◆ CONSIGNES:
**1)** Recopiez le passage de l'article sur les livres de chanson qui va de « L’auteur de cet » à « livres sur NosEnchanteurs. ».
**2)** Répondez à ces questions d'après l'article sur les livres de chanson :
(a) Quel éditeur publie « Les 1000 chansons préférées des Français » ?
(b) Sur combien de chansons porte le panel proposé ?
(c) Quel est le prix du livre de François Alquier ?
**3)** Indiquez si chaque affirmation concorde avec l'article sur les livres de chanson, et citez les mots qui le montrent :
(a) Le livre de Daniel Pantchenko est paru en octobre 2020.
(b) Thomas Pawlowski est directeur délégué de RFM.
(c) « Les 1000 chansons préférées des Français » compte 400 pages.

◆ TEXTE DU DOCUMENT:
+ + + + + + +
L’auteur de cet article publie lui-même une partie de ses livres en autoproduction. Les livres concernés sont ici.

(1) « Goldman, l’intégrale. L’histoire de tous ses disques » par Daniel Pantchenko, E/P/A octobre 2020. 29,95 €

(2) Valérie Alamo et Stéphane Deschamps « Daniel Balavoine, l’enfant caché du rock » par Valérie Alamo et Stéphane Deschamps, Hors Collection novembre 2020, 29 € ; « Daniel Balavoine, une homme vrai » par François Alquier, Pygmalion novembre 2020, 18,90 €. Nous chroniquerons prochainement ces deux livres sur NosEnchanteurs.

 

LES 1000 CHANSONS PRÉFÉRÉES DES FRANÇAIS

Les-1000-chansons-preferees-des-Francais« Ils aiment la chanson, on leur offre ça ils seront contents ! » Et c’est comme ça que, d’année en année, on entasse dans un placard, au grenier, de prétendus « beaux livres » sur la chanson, après les avoir vaguement survolés, juste le temps de constater leur vacuité, leur inutilité. Voici Les 1000 chansons préférées des Français » de Thomas Pawlowski, directeur délégué de RFM (une référence !), un livre qui est plus fait pour offrir que pour lire, pour capter une part du budget cadeau des fêtes de fin d’année. 1000 chansons « préférées », sur un panel proposé de 3500. Mais qui a fait ce panel, à partir de quoi ? Pas en lisant les pages expertes de NosEnchanteurs, ça se saurait : nous n’avons quasiment rien à partager avec ce prétendu panel plus commercial qu’artistique, un truc ni fait ni à faire, aux commentaires convenus, à la mise en pages confuse et, pour tout dire, laide. La chanson est bien plus large que ce ridicule panel : encore une fois on nous prend pour des imbéciles en ne retenant que la partie émergée, médiatique (5 % tout au plus) de la chanson. Toujours les mêmes ! C’est une preuve d’inculture de la part de l’auteur, c’est une forme de mépris pour l’ensemble de la chanson et de ses amateurs. A n’offrir qu’à ses beaux-parents, si on les déteste. MK

Editions Glénat, 372 pages, 39,95 euros

6 Réponses à Des livres chanson, mais toujours les mêmes

  1. Pascal Descazaux 19 novembre 2020 à 22 h 57 min

    Bonjour
    si vous voulez découvrir le livre d’un chanteur inconnu pour changer, pourquoi pas le mien?
+ + + + + + +
◆ ENTRÉES EXTRAITES:
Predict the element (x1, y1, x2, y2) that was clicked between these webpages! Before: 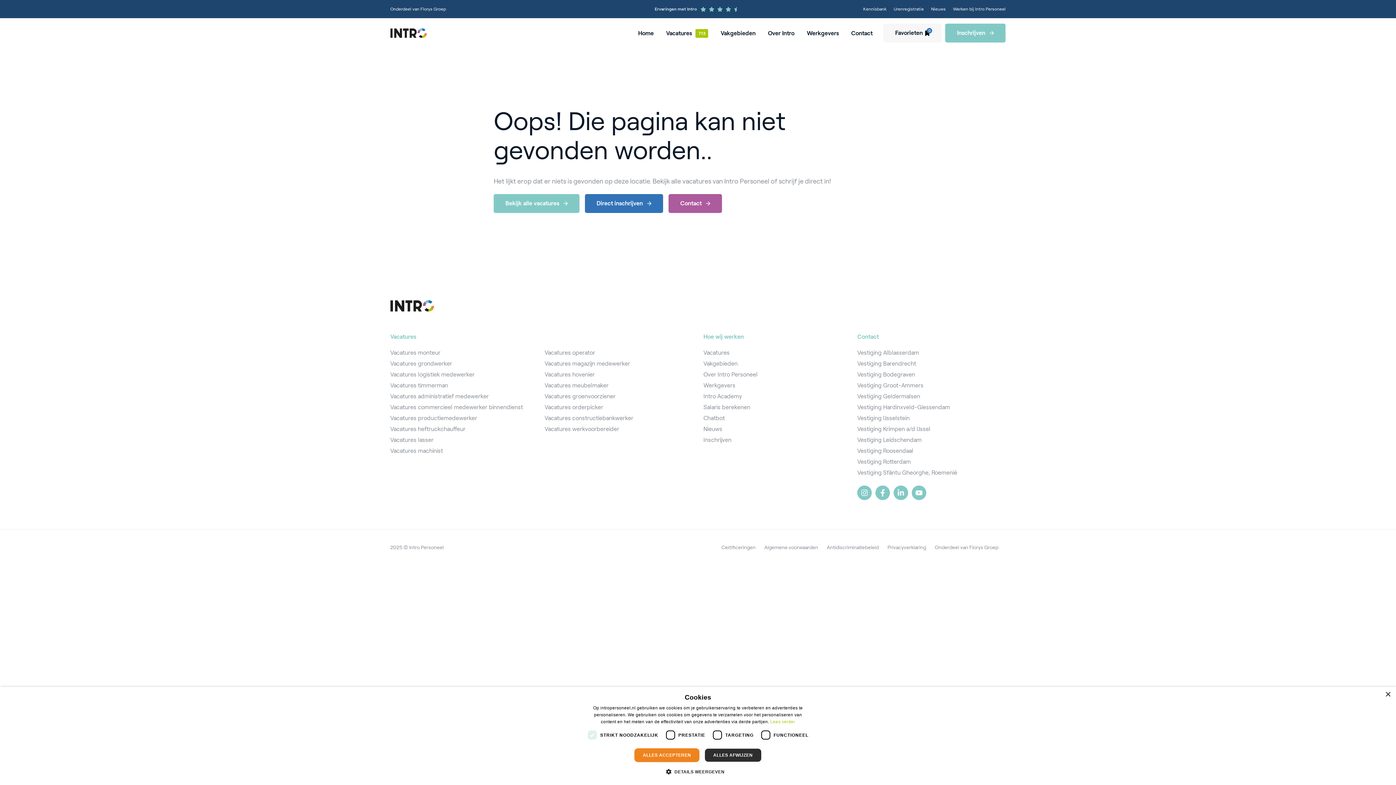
+ + + + + + +
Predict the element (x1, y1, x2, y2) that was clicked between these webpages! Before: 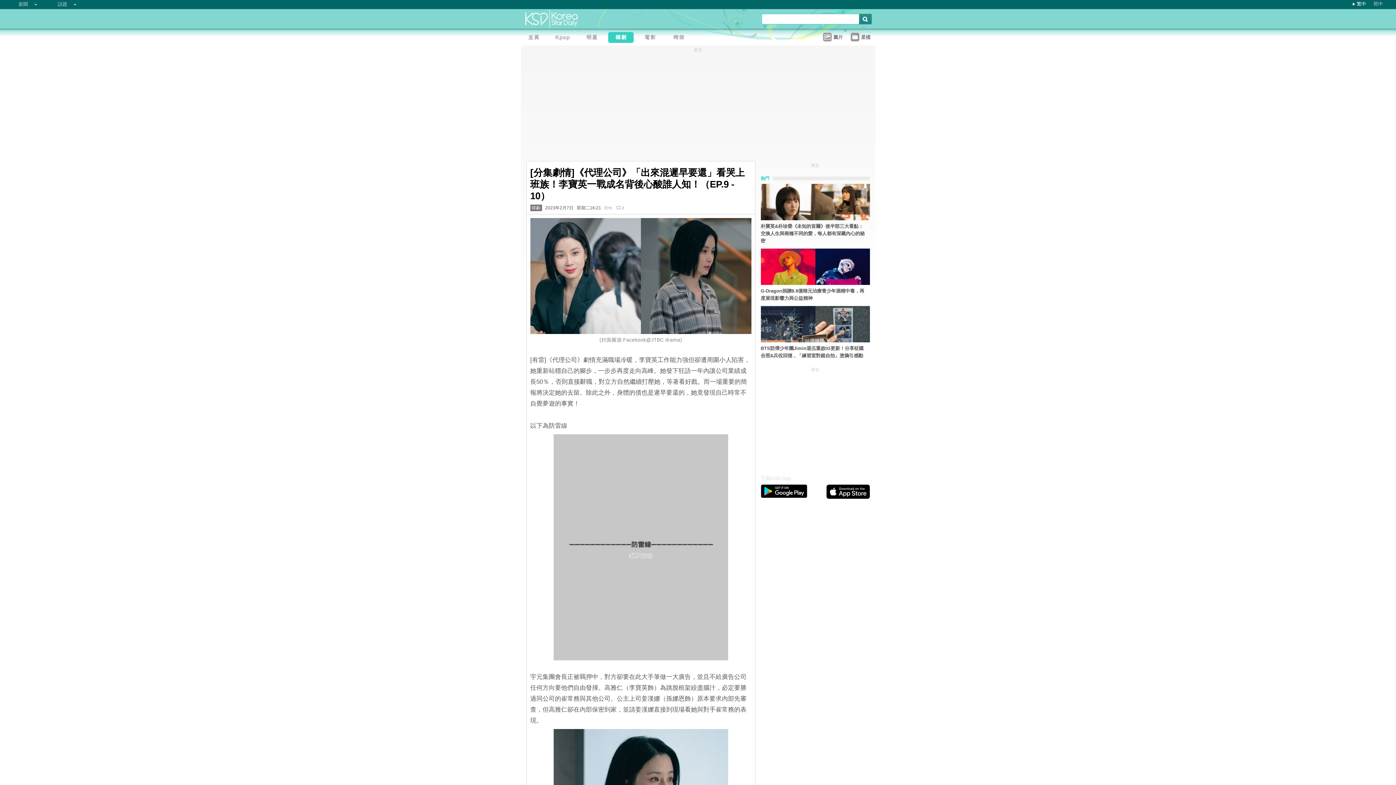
+ + + + + + +
◆ RÉPONSES PAR TÂCHE:
**1)**
L’auteur de cet article publie lui-même une partie de ses livres en autoproduction. Les livres concernés sont ici.

(1) « Goldman, l’intégrale. L’histoire de tous ses disques » par Daniel Pantchenko, E/P/A octobre 2020. 29,95 €

(2) Valérie Alamo et Stéphane Deschamps « Daniel Balavoine, l’enfant caché du rock » par Valérie Alamo et Stéphane Deschamps, Hors Collection novembre 2020, 29 € ; « Daniel Balavoine, une homme vrai » par François Alquier, Pygmalion novembre 2020, 18,90 €. Nous chroniquerons prochainement ces deux livres sur NosEnchanteurs.

**2)**
(a) Editions Glénat
(b) 3500
(c) 18,90 €

**3)**
(a) Oui : « E/P/A octobre 2020 »
(b) Oui : « directeur délégué de RFM »
(c) Non : « 372 pages »